问题
The following applies:
var rounded = Decimal.Round(7.635m, 2);
//rounded: 7.63
This, to me, is wrong and unexpected behavior. I would assume the value of rounded to be 7.64.
To achieve this, I can do:
var rounded = Decimal.Round(7.635m, 2, MidpointRounding.AwayFromZero);
//rounded: 7.64
How can this not be the default behavior of Decimal.Round
? Any good reason for this?
回答1:
How can this not be the default behavior of Decimal.Round? Any good reason for this?
If you look at the documentation of Decimal.Round Method (Decimal)

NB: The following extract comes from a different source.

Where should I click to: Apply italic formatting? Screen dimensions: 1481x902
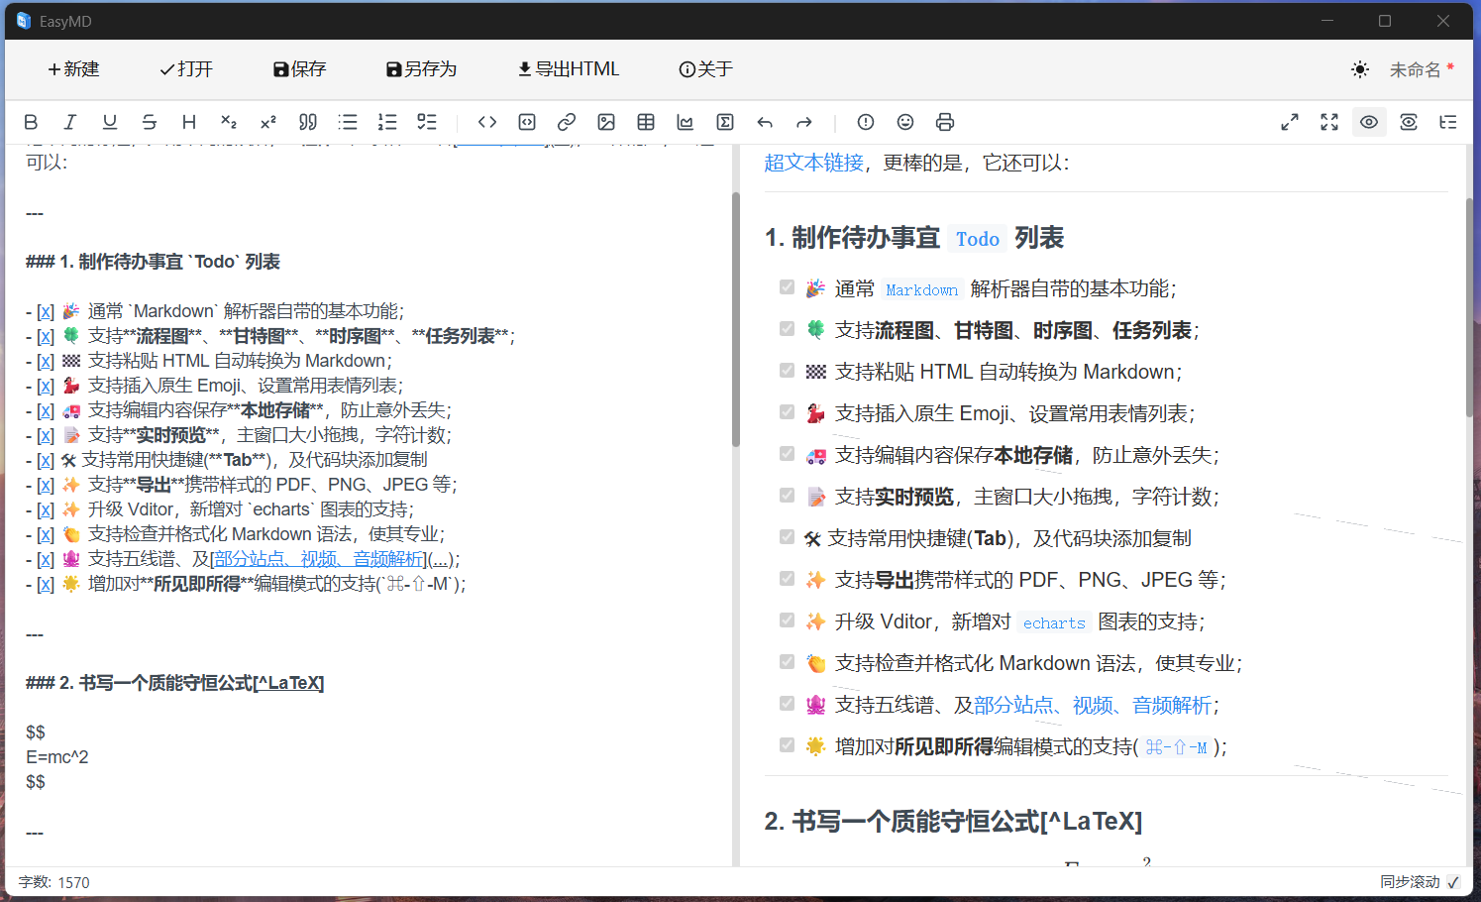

The behavior of this method follows IEEE Standard 754, section 4. This kind of rounding is sometimes called round half to even or banker's rounding. It minimizes rounding errors that result from consistently rounding a midpoint value in a single direction. It is equivalent to calling the Round(Decimal, MidpointRounding) method with a mode argument of MidpointRounding.ToEven.
回答2:
From Math.Round(Decimal, Int32) Method
The behavior of this method follows IEEE Standard 754, section 4. This kind of rounding is sometimes called rounding to nearest, or banker's rounding. It minimizes rounding errors that result from consistently rounding a midpoint value in a single direction.

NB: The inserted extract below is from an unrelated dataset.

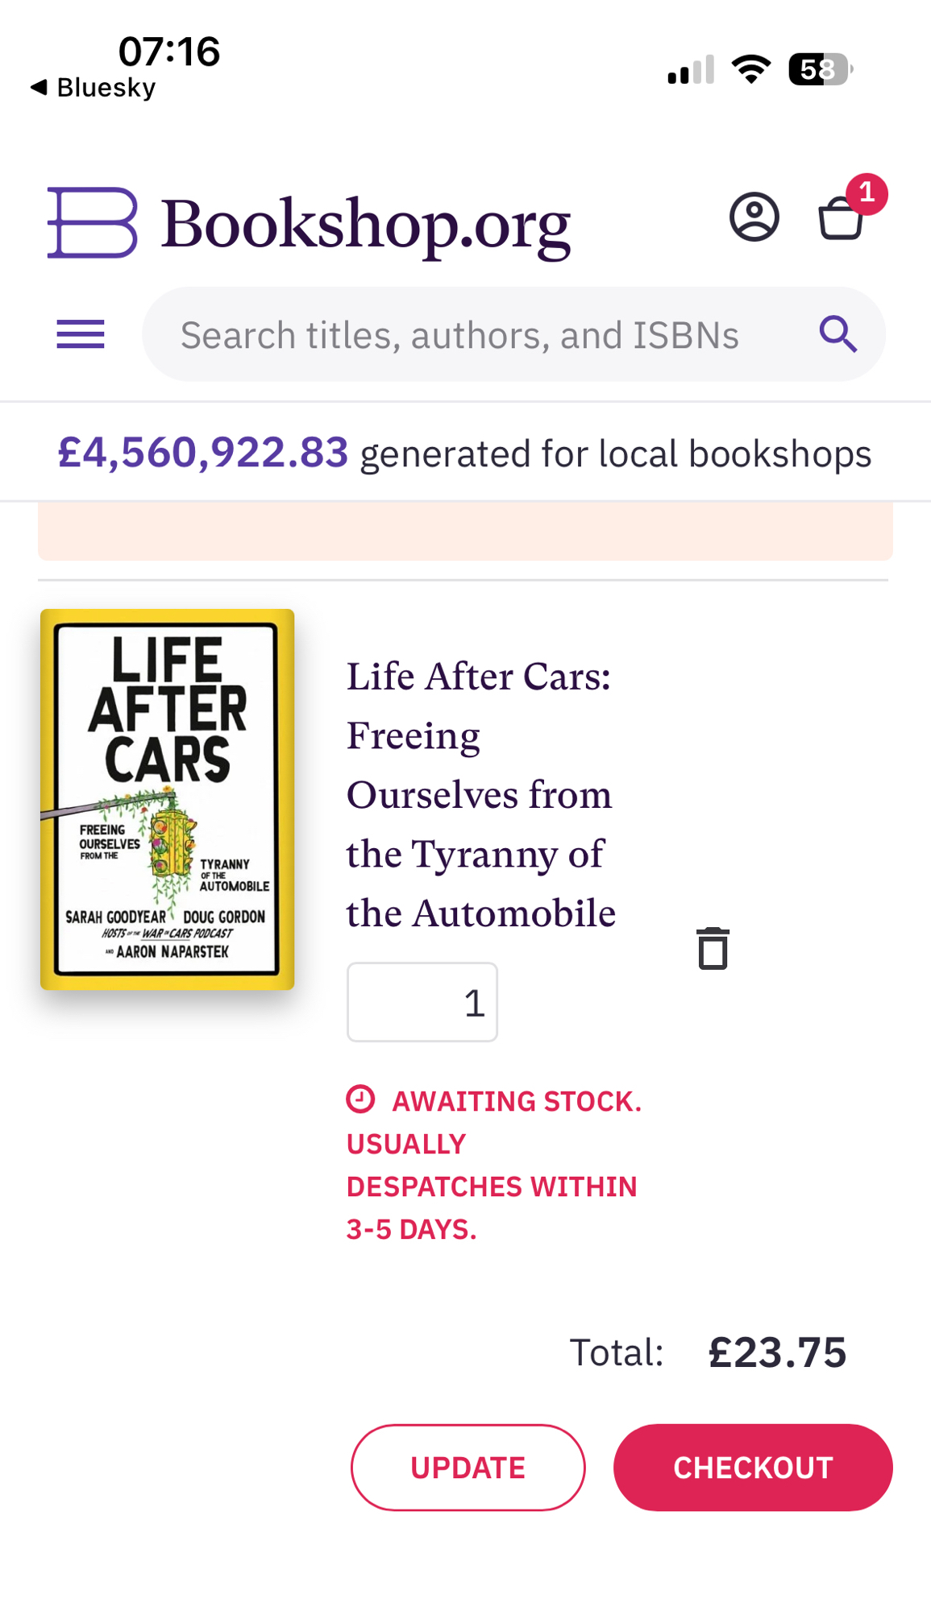Screen dimensions: 931x1611
Task: Tap the battery level indicator
Action: [819, 69]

This method is equivalent to calling the Round method with a mode argument of MidpointRounding.ToEven. If there is a single non-zero digit in d to the right of the decimals decimal position and its value is 5, the digit in the decimals position is rounded up if it is odd, or left unchanged if it is even. If d has fewer fractional digits than decimals, d is returned unchanged.
回答3:
The reason is they implemented a method following IEEE Standard 754, section 4. This is called rounding to nearest or sometimes bankers rounding.